# [Written request]
Please count how many lines of the listing below contain the string "link", matching case exactly, and give only that number.

# [Recorded data]

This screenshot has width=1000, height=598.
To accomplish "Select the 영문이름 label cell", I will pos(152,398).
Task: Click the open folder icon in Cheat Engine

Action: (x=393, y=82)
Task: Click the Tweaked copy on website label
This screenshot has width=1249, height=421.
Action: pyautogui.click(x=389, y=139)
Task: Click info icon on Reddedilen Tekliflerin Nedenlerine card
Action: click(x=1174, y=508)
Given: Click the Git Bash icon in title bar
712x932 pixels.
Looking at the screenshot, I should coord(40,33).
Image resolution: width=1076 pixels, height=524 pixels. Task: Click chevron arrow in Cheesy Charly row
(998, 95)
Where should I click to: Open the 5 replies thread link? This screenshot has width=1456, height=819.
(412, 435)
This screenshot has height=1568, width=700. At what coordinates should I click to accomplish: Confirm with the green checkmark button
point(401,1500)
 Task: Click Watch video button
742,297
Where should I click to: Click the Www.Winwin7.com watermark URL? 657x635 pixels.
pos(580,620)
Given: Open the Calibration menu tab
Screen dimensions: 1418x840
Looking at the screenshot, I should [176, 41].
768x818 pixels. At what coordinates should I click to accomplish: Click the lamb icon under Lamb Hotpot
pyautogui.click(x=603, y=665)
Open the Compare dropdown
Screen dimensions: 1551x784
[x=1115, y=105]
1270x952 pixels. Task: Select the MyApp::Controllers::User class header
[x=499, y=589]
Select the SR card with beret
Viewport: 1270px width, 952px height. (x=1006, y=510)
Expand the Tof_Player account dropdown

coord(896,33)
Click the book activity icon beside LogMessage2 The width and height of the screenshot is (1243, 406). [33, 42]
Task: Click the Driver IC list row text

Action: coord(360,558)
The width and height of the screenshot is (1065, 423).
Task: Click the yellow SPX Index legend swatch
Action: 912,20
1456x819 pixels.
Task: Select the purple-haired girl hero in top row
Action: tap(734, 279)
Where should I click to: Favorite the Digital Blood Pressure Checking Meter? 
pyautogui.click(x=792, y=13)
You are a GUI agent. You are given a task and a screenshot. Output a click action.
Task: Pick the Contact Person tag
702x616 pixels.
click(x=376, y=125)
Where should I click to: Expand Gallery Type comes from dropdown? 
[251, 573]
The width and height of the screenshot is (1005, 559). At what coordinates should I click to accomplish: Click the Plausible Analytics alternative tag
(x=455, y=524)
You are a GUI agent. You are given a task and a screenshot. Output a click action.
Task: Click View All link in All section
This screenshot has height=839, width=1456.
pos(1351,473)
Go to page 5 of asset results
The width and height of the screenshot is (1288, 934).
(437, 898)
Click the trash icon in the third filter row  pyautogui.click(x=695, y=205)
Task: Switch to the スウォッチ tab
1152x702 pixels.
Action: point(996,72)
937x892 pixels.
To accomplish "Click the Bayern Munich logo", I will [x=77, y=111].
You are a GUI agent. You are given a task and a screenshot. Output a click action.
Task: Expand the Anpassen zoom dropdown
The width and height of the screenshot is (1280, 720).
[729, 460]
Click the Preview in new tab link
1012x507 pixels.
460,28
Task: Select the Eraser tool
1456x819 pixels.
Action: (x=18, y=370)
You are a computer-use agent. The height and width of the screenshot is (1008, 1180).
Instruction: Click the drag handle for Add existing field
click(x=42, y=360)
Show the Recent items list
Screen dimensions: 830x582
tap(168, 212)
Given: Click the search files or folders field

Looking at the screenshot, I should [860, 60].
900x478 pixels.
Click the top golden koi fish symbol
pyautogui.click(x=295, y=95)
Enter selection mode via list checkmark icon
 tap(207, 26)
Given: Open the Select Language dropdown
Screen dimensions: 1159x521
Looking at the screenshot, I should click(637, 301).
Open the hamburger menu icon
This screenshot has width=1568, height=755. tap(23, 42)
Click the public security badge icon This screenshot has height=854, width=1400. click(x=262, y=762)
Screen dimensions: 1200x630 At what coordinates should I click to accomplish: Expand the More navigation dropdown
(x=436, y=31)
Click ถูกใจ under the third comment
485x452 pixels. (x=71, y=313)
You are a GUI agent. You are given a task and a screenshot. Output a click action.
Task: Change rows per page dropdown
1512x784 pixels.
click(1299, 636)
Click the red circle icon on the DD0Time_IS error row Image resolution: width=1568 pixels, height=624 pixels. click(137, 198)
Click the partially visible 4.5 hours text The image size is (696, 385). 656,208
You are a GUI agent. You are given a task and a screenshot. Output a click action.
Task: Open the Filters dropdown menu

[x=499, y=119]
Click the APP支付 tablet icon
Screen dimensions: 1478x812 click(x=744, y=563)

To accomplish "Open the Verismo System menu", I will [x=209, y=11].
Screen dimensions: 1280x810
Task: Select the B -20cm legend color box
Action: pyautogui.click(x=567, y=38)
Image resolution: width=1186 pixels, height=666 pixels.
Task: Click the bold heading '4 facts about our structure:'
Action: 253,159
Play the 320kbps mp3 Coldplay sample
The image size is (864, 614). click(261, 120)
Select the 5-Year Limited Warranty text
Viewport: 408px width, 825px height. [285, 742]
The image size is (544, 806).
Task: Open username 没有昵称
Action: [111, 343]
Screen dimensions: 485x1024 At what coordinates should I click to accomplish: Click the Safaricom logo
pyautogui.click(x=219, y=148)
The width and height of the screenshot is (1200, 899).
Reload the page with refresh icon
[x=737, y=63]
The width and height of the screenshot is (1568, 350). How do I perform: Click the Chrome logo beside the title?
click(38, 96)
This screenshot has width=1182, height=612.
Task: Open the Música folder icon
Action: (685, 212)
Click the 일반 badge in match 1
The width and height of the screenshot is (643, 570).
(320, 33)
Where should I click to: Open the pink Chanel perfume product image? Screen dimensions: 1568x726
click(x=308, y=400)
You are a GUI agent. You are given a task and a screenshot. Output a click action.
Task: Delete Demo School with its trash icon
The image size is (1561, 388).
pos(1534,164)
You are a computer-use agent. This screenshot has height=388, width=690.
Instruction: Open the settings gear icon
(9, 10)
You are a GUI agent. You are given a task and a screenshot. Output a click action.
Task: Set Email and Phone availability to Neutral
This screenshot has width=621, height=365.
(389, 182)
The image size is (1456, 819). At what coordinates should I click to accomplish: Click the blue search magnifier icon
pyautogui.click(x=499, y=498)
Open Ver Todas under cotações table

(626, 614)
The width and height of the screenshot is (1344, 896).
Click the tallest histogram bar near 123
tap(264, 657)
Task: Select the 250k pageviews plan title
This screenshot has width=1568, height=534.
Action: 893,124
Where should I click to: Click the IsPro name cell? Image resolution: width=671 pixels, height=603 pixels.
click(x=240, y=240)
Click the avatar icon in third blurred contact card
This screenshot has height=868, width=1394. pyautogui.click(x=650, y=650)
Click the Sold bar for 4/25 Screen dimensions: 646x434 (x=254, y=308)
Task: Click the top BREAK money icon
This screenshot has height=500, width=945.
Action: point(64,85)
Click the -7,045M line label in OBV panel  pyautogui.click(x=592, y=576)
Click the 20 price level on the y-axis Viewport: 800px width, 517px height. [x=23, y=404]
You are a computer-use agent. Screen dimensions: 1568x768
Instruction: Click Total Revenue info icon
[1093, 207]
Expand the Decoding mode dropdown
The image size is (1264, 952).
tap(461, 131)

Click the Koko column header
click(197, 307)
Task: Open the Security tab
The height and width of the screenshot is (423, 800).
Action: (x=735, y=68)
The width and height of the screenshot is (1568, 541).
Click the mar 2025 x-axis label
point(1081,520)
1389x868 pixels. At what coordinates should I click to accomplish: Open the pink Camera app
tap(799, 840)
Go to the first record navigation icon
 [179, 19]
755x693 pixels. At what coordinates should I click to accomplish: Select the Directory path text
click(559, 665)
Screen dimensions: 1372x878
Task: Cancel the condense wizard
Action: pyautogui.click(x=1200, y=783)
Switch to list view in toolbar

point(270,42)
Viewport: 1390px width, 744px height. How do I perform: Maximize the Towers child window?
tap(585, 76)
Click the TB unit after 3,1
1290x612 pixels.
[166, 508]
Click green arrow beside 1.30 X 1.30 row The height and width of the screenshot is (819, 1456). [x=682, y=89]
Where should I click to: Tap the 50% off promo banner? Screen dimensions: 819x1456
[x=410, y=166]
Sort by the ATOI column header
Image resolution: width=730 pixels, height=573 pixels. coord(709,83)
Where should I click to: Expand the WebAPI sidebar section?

# [Finished exercise]
3